• **Text excerpt**:

---------------

In [1]:
import numpy as np
import pandas as pd
from datetime import datetime
import os
import matplotlib.pyplot as plt
import seaborn as sns
sns.set_theme()  # Automatically applies Seaborn’s default style
from scipy import stats, signal
from pathlib import Path
import re
import json


In [2]:
sensor_dtype = np.dtype([
    ("x", ">f4"),
    ("y", ">f4"),
    ("z", ">f4"),
    ("time", ">i8"),
])

In [3]:
def load_raw_sensor_data(path):
    """Load and process sensor data from binary files"""
    acc_files = sorted([f for f in os.listdir(path) if f.endswith('.bin') and 'accelerometer' in f])
    gyro_files = sorted([f for f in os.listdir(path) if f.endswith('.bin') and 'gyroscope' in f])

---------------

• **Information provided**:
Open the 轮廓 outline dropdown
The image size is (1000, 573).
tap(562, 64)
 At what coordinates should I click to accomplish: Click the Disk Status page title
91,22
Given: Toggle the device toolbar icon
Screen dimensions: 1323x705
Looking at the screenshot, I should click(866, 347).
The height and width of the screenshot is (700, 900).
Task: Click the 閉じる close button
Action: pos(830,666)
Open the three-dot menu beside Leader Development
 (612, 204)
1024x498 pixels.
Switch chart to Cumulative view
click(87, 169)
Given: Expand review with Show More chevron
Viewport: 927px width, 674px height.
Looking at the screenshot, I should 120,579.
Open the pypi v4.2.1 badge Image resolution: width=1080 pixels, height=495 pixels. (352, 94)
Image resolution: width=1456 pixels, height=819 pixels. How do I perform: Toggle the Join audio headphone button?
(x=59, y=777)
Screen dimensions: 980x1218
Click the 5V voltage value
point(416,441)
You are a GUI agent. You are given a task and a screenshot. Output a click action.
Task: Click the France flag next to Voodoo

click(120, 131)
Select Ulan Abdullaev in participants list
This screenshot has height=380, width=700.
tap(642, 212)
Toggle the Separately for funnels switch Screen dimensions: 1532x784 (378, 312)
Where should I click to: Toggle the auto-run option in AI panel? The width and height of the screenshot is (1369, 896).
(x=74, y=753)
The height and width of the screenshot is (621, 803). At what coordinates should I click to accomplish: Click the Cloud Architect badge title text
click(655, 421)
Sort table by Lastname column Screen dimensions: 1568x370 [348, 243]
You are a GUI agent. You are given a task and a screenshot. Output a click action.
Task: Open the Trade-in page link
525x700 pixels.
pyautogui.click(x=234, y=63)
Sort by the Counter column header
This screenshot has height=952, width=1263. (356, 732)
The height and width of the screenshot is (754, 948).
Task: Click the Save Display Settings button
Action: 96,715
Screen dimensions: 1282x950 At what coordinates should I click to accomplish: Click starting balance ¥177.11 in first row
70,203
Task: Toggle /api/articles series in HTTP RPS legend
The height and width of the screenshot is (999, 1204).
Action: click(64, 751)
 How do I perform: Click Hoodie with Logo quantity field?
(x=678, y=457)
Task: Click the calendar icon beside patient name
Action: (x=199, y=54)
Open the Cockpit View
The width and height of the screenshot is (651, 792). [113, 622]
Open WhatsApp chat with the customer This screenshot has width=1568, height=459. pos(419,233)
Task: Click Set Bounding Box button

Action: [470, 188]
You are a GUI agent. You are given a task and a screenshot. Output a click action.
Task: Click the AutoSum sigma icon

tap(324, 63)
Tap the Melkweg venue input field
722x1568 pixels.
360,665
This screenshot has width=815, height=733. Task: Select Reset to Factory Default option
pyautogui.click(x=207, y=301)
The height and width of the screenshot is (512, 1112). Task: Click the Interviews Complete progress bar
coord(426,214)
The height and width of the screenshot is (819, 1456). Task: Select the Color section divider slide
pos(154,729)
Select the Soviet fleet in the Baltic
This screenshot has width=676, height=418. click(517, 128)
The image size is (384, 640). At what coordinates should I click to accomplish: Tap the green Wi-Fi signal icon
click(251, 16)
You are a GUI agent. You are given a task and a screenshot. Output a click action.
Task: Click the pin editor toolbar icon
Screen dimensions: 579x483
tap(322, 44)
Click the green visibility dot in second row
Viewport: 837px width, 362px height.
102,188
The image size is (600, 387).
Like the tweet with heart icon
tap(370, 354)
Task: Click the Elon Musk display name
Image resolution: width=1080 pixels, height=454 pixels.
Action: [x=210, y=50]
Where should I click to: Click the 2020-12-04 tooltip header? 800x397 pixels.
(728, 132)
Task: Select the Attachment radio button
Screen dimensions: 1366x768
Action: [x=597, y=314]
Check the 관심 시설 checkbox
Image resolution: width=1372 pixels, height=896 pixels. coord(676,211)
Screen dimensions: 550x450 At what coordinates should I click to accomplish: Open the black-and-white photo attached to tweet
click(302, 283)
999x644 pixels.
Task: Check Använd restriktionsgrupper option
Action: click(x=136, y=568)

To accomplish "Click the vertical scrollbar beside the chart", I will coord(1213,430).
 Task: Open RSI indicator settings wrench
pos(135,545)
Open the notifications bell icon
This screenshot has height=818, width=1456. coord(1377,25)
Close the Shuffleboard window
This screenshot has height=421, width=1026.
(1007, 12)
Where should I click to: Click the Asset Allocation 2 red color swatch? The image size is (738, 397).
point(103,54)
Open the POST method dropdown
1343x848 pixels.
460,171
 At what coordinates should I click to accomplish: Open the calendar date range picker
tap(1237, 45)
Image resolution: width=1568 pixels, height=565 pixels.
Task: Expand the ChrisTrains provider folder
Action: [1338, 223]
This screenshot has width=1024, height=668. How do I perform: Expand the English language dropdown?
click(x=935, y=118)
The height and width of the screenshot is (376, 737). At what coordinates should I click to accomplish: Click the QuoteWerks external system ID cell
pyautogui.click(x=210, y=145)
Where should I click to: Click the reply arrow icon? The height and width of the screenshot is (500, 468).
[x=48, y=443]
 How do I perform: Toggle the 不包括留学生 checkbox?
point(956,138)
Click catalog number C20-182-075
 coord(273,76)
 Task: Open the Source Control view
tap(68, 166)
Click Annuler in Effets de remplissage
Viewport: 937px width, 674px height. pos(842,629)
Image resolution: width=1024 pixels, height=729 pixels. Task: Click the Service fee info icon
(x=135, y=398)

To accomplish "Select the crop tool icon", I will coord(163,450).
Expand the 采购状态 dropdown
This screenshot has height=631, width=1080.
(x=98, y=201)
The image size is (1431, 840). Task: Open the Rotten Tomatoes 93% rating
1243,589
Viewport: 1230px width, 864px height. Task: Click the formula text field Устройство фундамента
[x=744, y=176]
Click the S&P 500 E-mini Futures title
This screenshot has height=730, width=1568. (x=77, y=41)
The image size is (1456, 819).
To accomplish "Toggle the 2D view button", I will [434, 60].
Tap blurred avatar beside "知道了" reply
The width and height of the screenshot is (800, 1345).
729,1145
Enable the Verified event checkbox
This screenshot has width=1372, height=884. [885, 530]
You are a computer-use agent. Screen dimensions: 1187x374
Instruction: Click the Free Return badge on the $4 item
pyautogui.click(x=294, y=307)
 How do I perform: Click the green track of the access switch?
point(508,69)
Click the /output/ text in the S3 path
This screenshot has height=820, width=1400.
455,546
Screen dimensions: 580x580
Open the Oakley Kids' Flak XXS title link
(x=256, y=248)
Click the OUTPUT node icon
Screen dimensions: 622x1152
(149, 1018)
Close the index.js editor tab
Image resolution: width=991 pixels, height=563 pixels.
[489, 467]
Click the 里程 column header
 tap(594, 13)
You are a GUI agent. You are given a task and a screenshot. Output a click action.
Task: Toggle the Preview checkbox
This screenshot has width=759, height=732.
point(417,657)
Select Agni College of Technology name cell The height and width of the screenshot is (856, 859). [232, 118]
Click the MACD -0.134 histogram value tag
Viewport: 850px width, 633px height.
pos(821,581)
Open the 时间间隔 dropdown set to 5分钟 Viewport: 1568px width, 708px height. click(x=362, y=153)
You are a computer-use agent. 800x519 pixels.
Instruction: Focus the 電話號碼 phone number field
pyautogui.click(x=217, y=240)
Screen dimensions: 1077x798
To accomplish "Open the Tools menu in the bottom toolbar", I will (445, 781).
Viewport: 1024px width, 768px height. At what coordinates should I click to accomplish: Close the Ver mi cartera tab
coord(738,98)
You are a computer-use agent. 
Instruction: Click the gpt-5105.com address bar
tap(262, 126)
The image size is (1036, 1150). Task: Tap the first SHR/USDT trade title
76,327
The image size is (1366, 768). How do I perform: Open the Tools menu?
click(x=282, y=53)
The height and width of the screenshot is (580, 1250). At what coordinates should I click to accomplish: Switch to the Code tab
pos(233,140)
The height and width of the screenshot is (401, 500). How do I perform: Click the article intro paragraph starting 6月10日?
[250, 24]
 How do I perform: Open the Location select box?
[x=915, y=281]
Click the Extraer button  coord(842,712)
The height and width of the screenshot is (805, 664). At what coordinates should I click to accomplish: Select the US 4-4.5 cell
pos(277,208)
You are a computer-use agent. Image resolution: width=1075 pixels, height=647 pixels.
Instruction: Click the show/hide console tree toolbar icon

---------------

• **Directions**:
A – Answer these questions from the sensor-data notebook excerpt above:
(i) What style call is made right after seaborn is imported?
(ii) What type code does the "time" field have in sensor_dtype?
(iii) What word must a file name contain, besides ending in '.bin', to be counted as a gyroscope file?
B – From the sensor-data notebook excerpt, extract the passage that opens with the words "acc_files = sorted([f" and closes with "and 'gyroscope' in f])".

• **Answers to the tasks**:
A –
(i) sns.set_theme()
(ii) ">i8"
(iii) 'gyroscope'

B –
acc_files = sorted([f for f in os.listdir(path) if f.endswith('.bin') and 'accelerometer' in f])
    gyro_files = sorted([f for f in os.listdir(path) if f.endswith('.bin') and 'gyroscope' in f])